Data provided:

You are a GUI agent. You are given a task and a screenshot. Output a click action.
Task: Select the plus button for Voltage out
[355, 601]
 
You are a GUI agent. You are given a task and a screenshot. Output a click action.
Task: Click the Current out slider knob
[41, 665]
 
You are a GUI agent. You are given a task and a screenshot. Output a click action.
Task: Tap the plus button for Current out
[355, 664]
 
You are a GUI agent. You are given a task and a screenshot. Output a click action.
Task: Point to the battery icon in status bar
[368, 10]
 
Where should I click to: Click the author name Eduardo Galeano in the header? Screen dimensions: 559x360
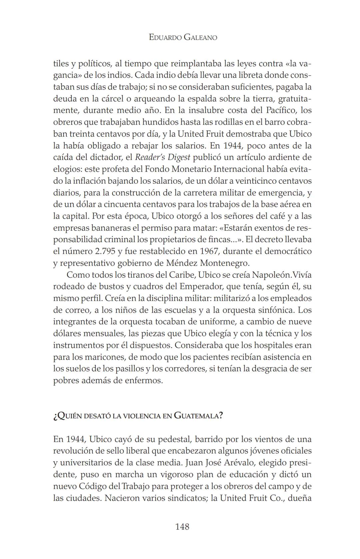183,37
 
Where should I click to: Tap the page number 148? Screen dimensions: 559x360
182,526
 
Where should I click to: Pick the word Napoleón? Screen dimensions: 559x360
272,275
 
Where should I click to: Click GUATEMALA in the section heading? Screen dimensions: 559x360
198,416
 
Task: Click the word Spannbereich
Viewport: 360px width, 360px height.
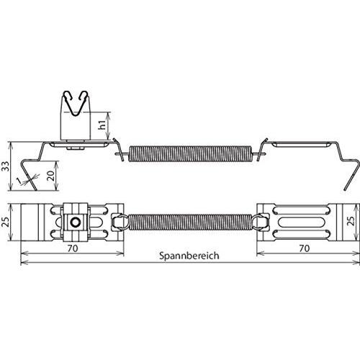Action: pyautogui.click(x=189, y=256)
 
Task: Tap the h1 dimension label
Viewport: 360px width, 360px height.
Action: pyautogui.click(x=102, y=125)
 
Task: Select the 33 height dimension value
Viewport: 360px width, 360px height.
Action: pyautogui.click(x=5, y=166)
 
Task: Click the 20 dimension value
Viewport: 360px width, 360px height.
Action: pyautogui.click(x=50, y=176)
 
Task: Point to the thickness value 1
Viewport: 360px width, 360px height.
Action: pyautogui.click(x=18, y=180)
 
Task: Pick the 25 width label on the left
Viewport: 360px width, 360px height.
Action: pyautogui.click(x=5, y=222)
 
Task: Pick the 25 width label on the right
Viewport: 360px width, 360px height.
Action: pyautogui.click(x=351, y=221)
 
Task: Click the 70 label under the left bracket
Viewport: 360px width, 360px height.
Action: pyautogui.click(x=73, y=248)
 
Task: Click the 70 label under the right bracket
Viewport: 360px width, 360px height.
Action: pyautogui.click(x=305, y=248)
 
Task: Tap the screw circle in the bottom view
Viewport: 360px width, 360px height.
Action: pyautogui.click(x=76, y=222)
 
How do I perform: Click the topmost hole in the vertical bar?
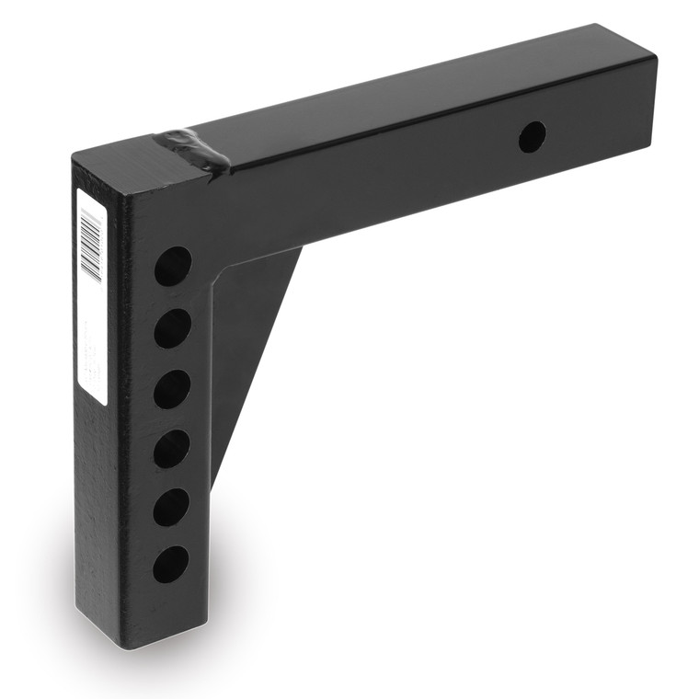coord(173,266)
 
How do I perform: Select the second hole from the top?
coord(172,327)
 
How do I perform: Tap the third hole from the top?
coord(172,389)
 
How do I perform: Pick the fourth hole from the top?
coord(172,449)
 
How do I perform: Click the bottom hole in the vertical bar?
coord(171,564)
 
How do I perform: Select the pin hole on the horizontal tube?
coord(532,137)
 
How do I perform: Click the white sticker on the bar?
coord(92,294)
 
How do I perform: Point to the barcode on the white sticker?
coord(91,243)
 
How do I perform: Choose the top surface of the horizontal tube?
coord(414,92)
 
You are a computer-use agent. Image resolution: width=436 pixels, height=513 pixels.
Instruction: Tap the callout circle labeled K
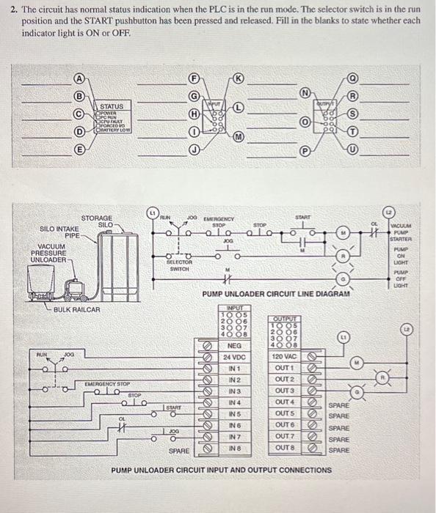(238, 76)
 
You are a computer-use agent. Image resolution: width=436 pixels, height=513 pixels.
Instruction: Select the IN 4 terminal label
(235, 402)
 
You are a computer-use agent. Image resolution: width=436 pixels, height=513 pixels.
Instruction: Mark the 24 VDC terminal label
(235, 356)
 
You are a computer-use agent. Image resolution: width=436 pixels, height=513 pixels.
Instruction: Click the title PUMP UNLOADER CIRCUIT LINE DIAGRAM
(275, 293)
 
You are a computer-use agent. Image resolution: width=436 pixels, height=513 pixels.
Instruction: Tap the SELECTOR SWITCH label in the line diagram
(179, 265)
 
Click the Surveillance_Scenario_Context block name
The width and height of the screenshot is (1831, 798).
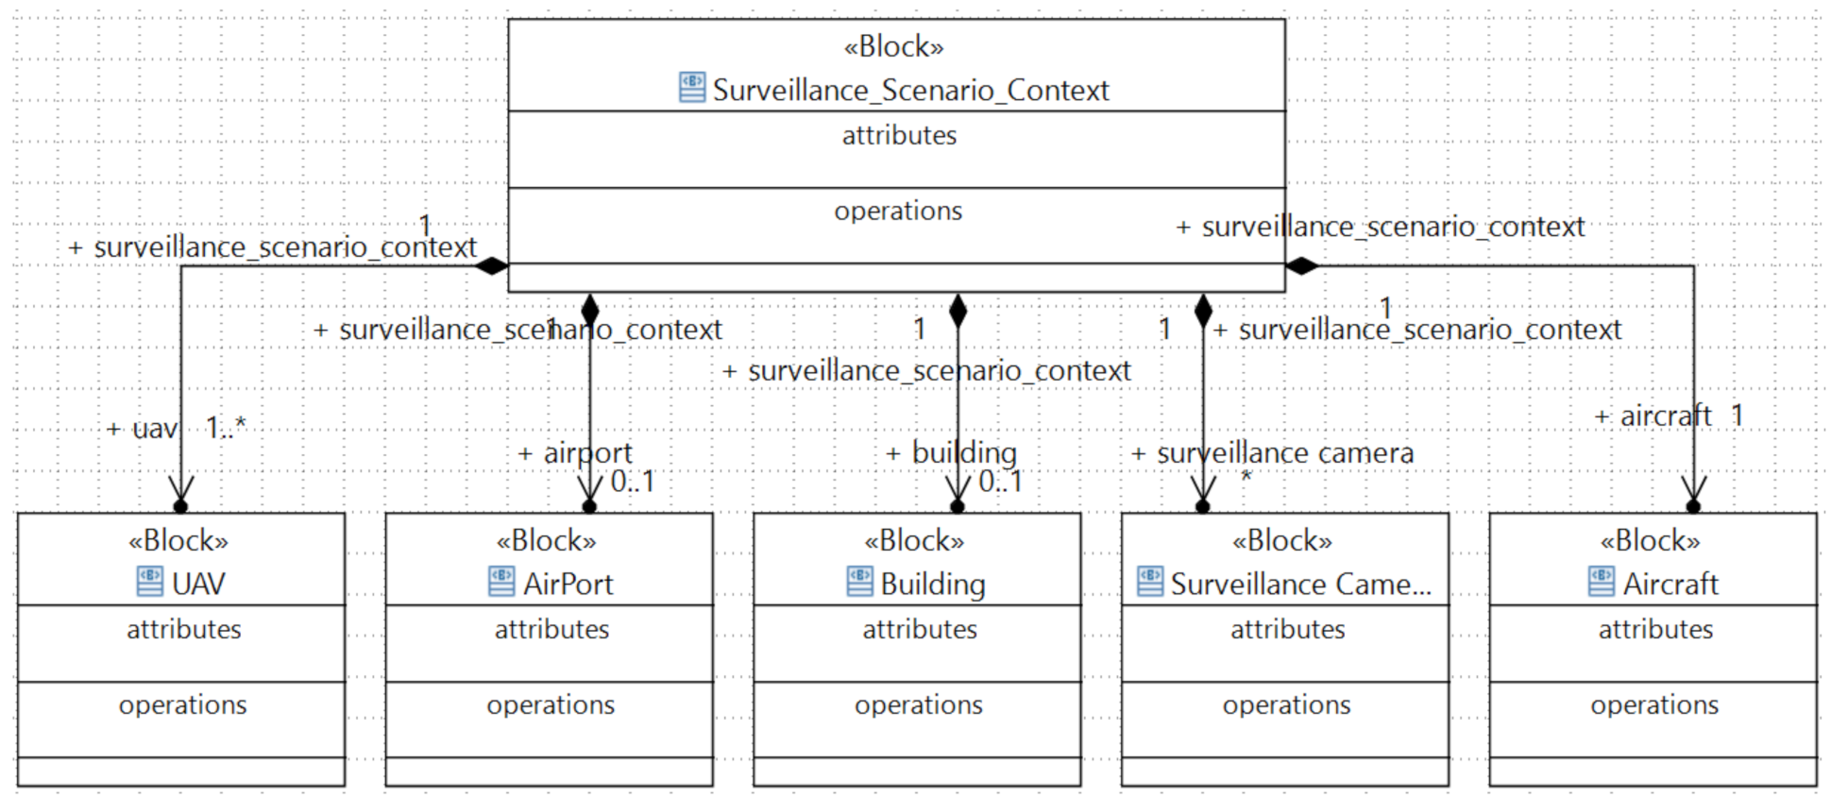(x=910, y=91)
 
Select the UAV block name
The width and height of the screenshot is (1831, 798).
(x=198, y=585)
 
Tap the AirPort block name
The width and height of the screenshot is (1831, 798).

What is asked: Reproduce the part of the records that opens with the line containing "How do I perform: Point" and closes with the line containing "(x=910, y=91)", substituting "GUI agent" for "computer-use agent" and keeping everything else the same. Leave the pictures out of your answer.

Result for this task:
How do I perform: Point to the barcode on the white sticker?
coord(91,243)
 
How do I perform: Choose the top surface of the horizontal tube?
coord(414,92)
 
You are a GUI agent. Image resolution: width=436 pixels, height=513 pixels.
Instruction: Tap the callout circle labeled K
(238, 76)
 
You are a GUI agent. Image resolution: width=436 pixels, height=513 pixels.
Instruction: Select the IN 4 terminal label
(235, 402)
 
You are a GUI agent. Image resolution: width=436 pixels, height=513 pixels.
Instruction: Mark the 24 VDC terminal label
(235, 356)
 
You are a GUI agent. Image resolution: width=436 pixels, height=513 pixels.
Instruction: Click the title PUMP UNLOADER CIRCUIT LINE DIAGRAM
(275, 293)
 
You are a GUI agent. Image resolution: width=436 pixels, height=513 pixels.
Instruction: Tap the SELECTOR SWITCH label in the line diagram
(179, 265)
 
Click the Surveillance_Scenario_Context block name
The width and height of the screenshot is (1831, 798).
(x=910, y=91)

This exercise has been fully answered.